Soil Microorganisms Volume 37

Cellulolytic Enzyme System of Clostridium thermocellum

A thermophilic, anaerobic bacterium, Clostridium thermocellum, produces the enzyme complexes termed cellulosome (2-3.5×10^6Da), and polycellulosome (50-80×10^6 Da), that differ substantially from those of the better characterized cellulases from fungi. The complexes exhibit enzymatic activities for the hydrolysis of crystalline cellulose, carboxymethylcellulose, cellobiose, and xylan, which account for most of the cellulolytic activity of the bacterium. The cellulosome is assumed to be composed of sets of polypeptides arranged in ordered chainlike arrays with a definite orientation. It contains Ca, Zn, and carbohydrates. Calcium is essential for the hydrolysis of crystalline cellulose. The cellulosome, together with a gluelike substance also produced by the bacterium, is considered to be responsible for the adherence of the bacterium to cellulose. The binding of the cellulosome to cellulose is facilitated by a yellow affinity substance (YAS) which is produced by the bacterium after contact is made with cellulose. YAS is a low molecular, hydrophobic, carotenoid-like substance. Cellobiose and short-chain oligosaccharides produced by the cellulosome are metabolized by β-glucosidase or cellobiose phosphorylase in the periplasmic space.
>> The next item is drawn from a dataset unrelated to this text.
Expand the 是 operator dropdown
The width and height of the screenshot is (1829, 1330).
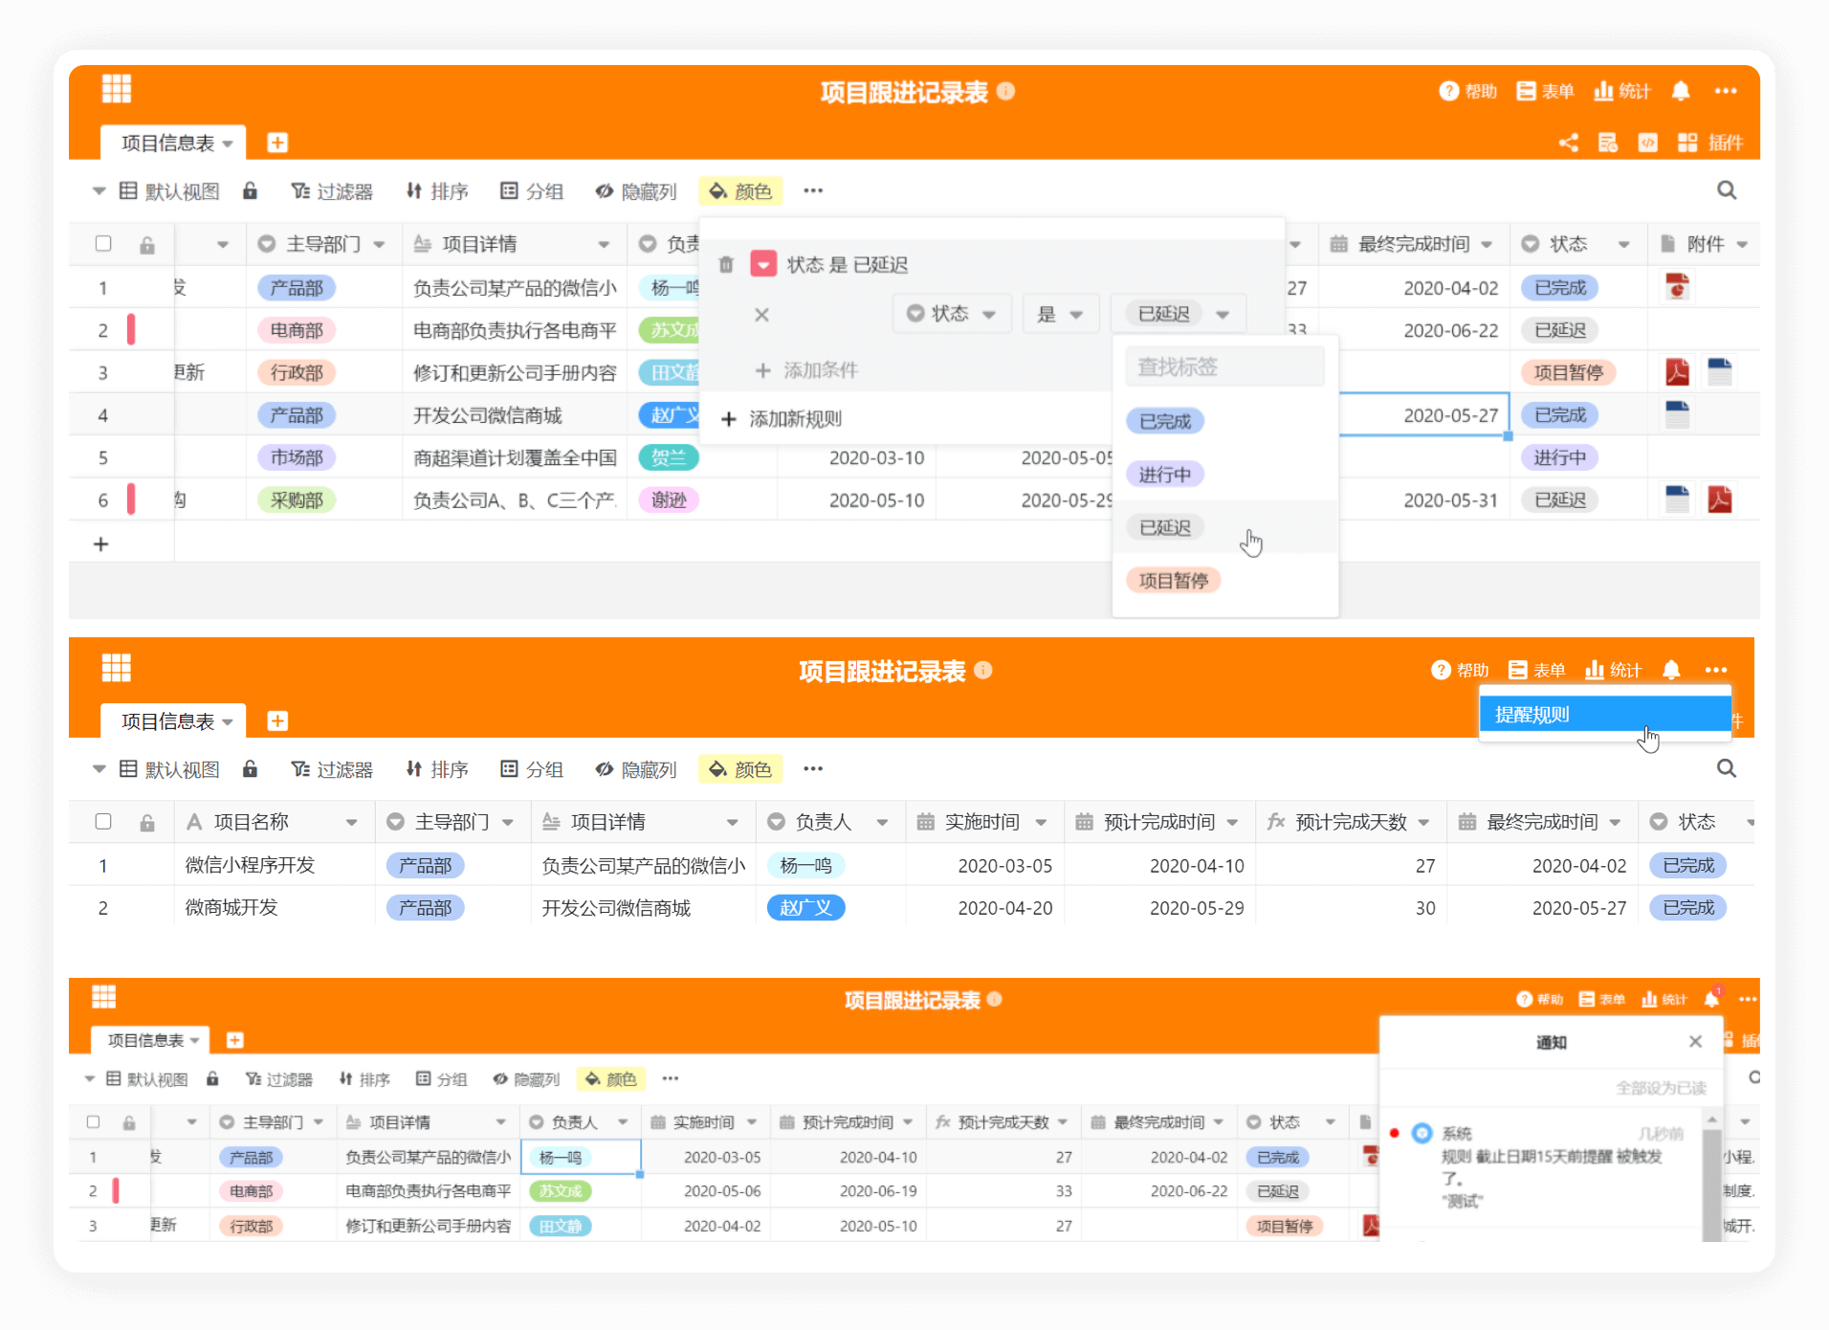pos(1060,314)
Host-Selective Toxins from Alternaria alternata Pathogens

In the plant diseases caused by the fungus Alternaria, there are at least seven known host-parasite combinations, in which host-selective toxins (HSTs) are responsible for the host-selective pathogenicity. These toxins are highly toxic to the host plants of the producing fungi while non-host plants are tolerant. The HST producers are considered to be distinct pathotypes of the species of Alternaria alternate. All the known Alternaria HSTs could be detected from the spore-germination fluids of each pathogen, suggesting that the participation of HST at the early infection process, resulted in the successful penetration of the pathogen into the host cells. The chemical structure of six HSTs was determined, and the primary action sites of the HSTs in the host cells were identified based on physiological and cytological studies. The analysis of the structure-toxicity relationships provided a chemical basis for the host-selective activity of HSTs and suggested the presence of potential receptor sites for HST in the host cells. For the analysis of the genetic regulation of HST production of A. alternata pathogens, studies on pathways and genes for HST synthesis have been initiated, especially by using the A. alternate Japanese pear pathotype (AK-toxin producer). Epoxy-decatrienoic acid was found to be an important intermediate for AK-toxin production. Gene manipulation techniques, including genetic transformation and direct gene isolation by complementation of mutants, were developed for A. alternate.